• [Provided information]

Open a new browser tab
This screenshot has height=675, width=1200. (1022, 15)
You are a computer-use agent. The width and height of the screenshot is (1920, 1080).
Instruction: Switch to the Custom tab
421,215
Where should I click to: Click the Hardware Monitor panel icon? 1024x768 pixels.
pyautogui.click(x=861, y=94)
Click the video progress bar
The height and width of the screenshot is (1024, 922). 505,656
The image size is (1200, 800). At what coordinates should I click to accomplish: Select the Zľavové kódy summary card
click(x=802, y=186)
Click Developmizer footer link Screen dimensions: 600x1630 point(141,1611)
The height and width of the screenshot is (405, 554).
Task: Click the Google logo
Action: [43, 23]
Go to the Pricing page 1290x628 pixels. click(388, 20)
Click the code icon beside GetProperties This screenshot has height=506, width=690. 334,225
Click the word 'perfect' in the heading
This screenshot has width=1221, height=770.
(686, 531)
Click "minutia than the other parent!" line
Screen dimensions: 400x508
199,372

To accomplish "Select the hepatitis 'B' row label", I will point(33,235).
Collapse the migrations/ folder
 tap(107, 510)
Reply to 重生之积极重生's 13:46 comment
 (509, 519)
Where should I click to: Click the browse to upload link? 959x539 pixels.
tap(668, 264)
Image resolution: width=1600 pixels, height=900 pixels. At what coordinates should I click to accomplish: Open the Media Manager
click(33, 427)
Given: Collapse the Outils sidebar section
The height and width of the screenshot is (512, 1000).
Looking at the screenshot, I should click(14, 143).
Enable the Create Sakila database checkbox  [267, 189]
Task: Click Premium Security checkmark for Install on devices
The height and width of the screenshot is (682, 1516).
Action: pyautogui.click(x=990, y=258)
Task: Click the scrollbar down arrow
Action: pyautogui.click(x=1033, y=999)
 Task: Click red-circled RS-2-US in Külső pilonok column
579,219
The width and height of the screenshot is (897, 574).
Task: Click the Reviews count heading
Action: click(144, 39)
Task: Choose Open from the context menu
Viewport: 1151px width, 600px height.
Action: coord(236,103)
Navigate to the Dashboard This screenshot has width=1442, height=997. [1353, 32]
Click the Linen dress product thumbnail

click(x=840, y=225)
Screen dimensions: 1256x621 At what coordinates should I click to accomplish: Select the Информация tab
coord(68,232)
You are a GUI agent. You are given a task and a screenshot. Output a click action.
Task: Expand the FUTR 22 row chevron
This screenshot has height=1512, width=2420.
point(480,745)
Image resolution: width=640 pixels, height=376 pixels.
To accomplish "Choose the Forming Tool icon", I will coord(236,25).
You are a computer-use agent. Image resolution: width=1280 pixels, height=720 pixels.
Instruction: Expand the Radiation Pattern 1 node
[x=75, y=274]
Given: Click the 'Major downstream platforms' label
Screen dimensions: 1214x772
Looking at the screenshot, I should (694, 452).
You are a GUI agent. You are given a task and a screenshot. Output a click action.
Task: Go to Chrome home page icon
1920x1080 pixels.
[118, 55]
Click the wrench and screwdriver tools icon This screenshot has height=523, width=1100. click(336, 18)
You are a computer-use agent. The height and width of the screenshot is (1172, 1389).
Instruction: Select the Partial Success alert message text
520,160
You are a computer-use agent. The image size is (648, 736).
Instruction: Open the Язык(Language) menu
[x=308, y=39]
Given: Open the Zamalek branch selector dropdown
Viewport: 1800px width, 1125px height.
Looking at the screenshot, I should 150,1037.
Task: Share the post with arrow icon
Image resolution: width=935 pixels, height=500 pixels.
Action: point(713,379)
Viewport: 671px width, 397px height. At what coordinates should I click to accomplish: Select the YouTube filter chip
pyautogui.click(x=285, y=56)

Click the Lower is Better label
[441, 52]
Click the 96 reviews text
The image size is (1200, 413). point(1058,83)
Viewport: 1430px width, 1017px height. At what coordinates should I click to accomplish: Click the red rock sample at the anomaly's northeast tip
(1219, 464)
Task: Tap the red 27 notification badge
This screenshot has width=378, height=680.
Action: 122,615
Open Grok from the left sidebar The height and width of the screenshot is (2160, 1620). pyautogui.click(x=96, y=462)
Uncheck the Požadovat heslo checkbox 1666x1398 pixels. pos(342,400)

• [Requirement] Take every line from the records that holds "page" and copy it down.

• [Problem solution]
Go to the Pricing page 1290x628 pixels. click(388, 20)
Task: Go to Chrome home page icon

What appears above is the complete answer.